The role performs delegated study-related clinical duties, supports participant screening and follow-up, assists in protocol implementation, and helps maintain accurate clinical documentation in accordance with the study protocol, Good Clinical Practice (GCP), sponsor requirements, and applicable local regulations.
Clinical Support
- Perform delegated study-related clinical duties under the supervision of the Principal Investigator.
- Review medical history and assist in assessing participant eligibility based on protocol-defined inclusion and exclusion criteria.
- Conduct protocol-required clinical assessments, targeted physical examinations, and follow-up evaluations, as delegated.
- Support enrolment, vaccination-related clinical review, illness visits, and follow-up assessments for study participants.
- Provide clinical input to the Principal Investigator regarding participant safety, continued participation, and referral for medical care, when needed.
- Promptly escalate any clinically significant findings or participant safety concerns to the Principal Investigator.
Protocol Implementation
- Support day-to-day implementation of study procedures for CHIKPREP and CHIK V in accordance with approved protocols, manuals, and study instructions.
- Ensure that delegated procedures are performed only after informed consent or assent has been properly obtained and documented by authorized study personnel.
- Support timely conduct of scheduled and unscheduled visits, including post-vaccination follow-up and illness-related assessments.

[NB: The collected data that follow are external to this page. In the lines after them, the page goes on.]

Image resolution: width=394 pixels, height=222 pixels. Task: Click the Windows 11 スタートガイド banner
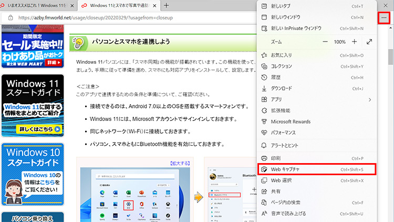(x=33, y=105)
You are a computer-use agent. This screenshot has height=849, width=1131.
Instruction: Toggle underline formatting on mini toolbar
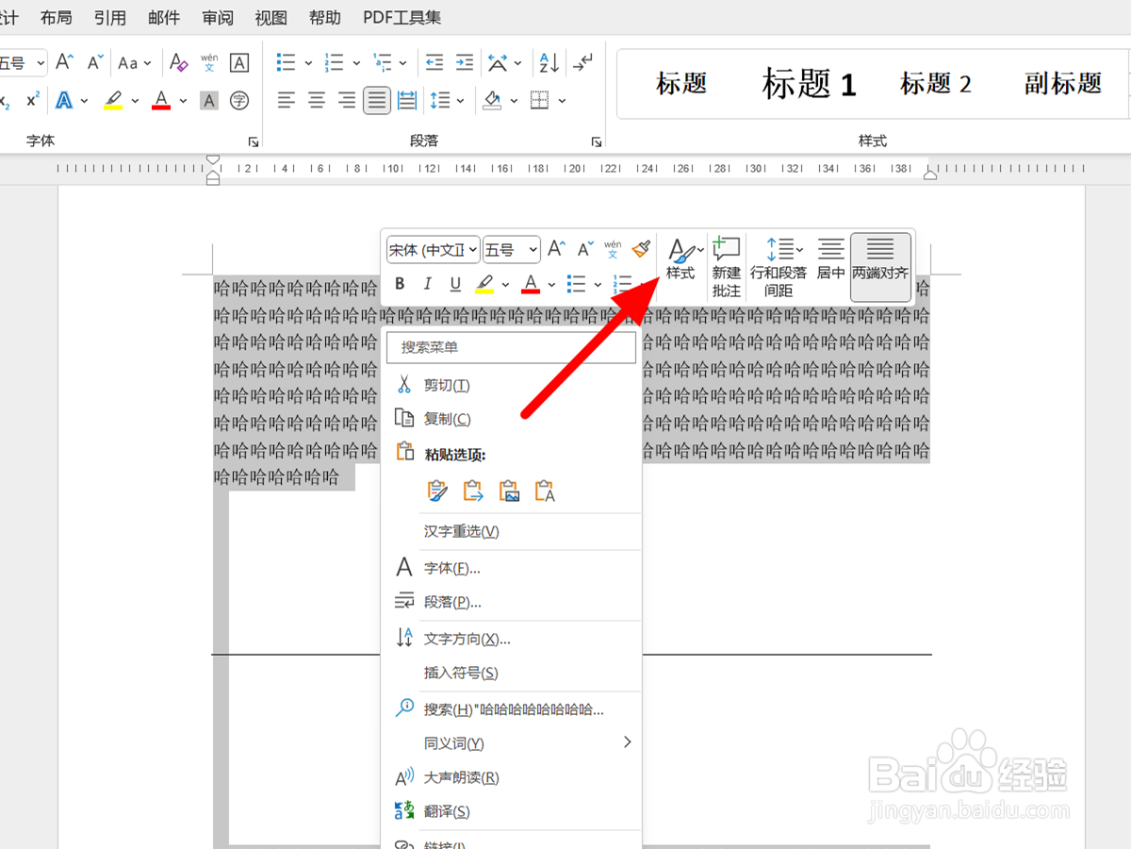[x=455, y=283]
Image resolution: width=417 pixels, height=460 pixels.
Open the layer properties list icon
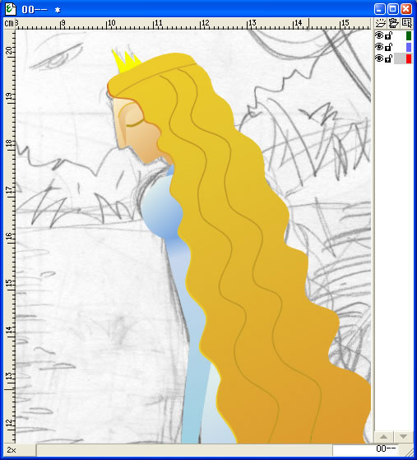click(x=407, y=23)
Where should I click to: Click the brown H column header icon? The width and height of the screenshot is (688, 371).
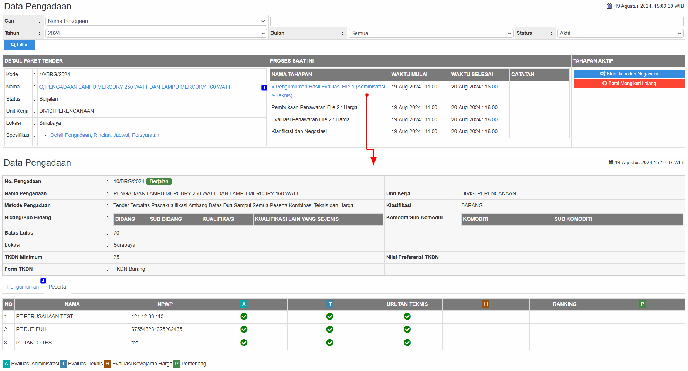click(x=486, y=304)
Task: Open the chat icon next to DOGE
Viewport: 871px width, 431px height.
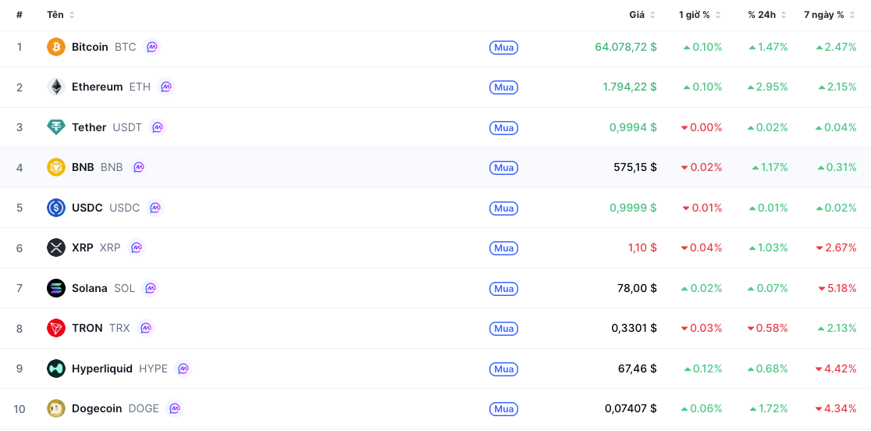Action: 175,409
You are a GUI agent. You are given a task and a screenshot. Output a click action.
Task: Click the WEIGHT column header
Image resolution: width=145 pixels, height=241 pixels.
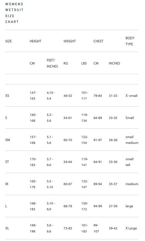click(x=70, y=41)
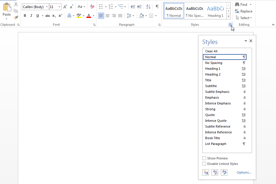Toggle Show/Hide paragraph marks

[157, 7]
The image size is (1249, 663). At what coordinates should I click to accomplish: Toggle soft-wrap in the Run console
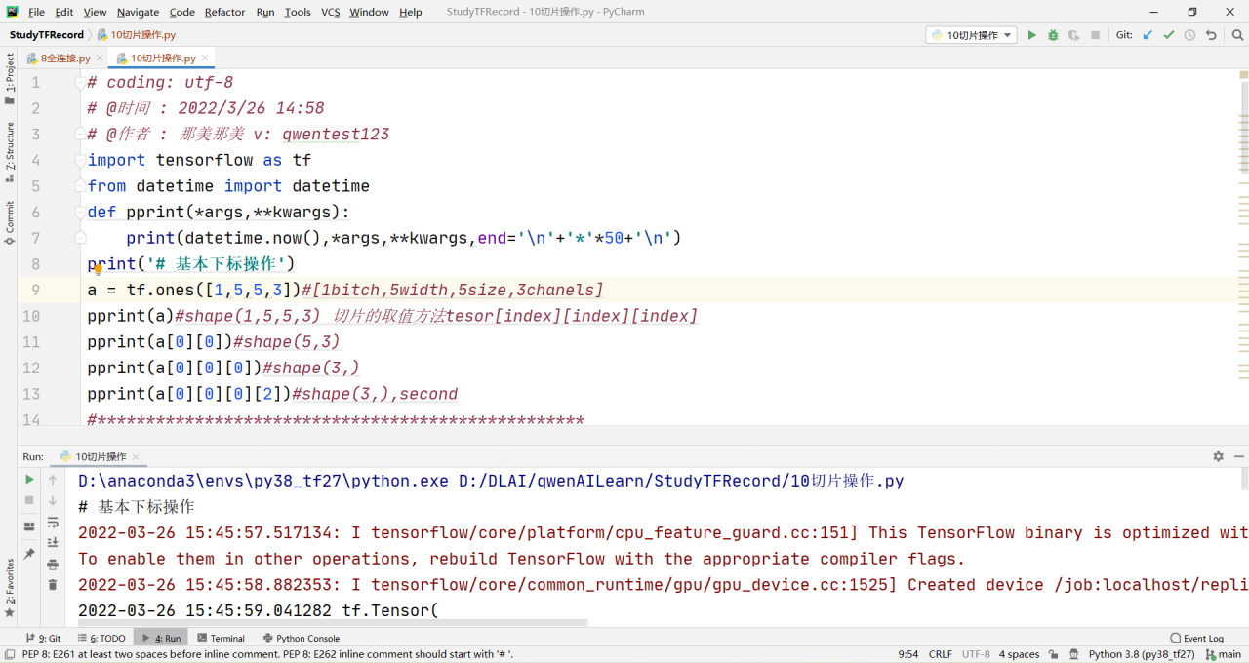click(53, 522)
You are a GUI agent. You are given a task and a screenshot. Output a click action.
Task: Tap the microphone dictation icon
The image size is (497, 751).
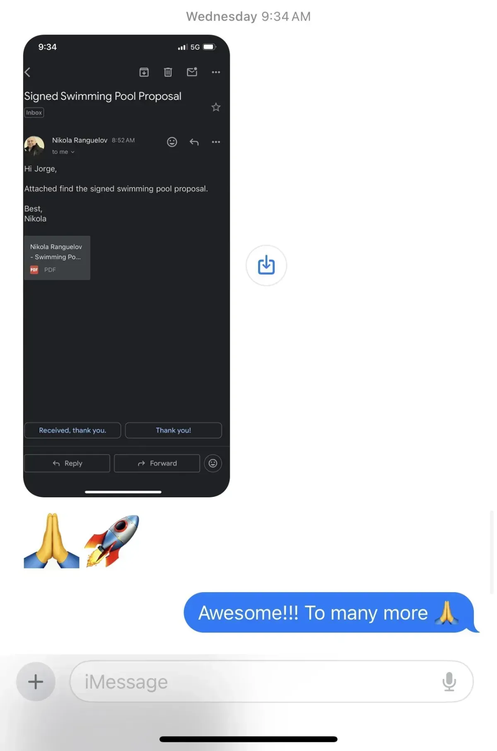449,682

- Attend and complete all required protocols, GCP, CITI, HIPAA, safety, systems, and study-specific trainings prior to performing delegated study duties.
Safety and Participant Follow-up
- Support the assessment, documentation, and follow-up of adverse events, serious adverse events, and other reportable safety information, as delegated by the Principal Investigator.
- Review participant symptoms, concomitant medications, and relevant clinical findings during study visits and follow-up contacts.
- Assist in ensuring that participant safety concerns are documented and communicated appropriately to the Principal Investigator and study team.
Documentation and Data Quality
- Ensure that delegated clinical findings, assessments, and relevant medical notes are accurately documented in source records and study documents.
- Review assigned clinical documentation for completeness, consistency, and alignment with protocol requirements.
- Assist in resolving clinical data queries and providing clarification on delegated assessments and documentation, as needed.
- Maintain timely and accurate records related to assigned study responsibilities.
Team Coordination and Study Support
- Work closely with study coordinators, nurses, laboratory personnel, pharmacists, and other site staff to support smooth study implementation.
- Participate in study meetings, site initiation activities, monitoring visits, and other relevant project activities, as needed.
- Support consistent implementation of assigned study procedures in coordination with the site team.
- Assist with participant follow-up and other study-related coordination activities, as needed.
- Perform other study-related tasks assigned by the Principal Investigator that are within the scope of the role.
- Prior clinical research experience is an advantage but is not required.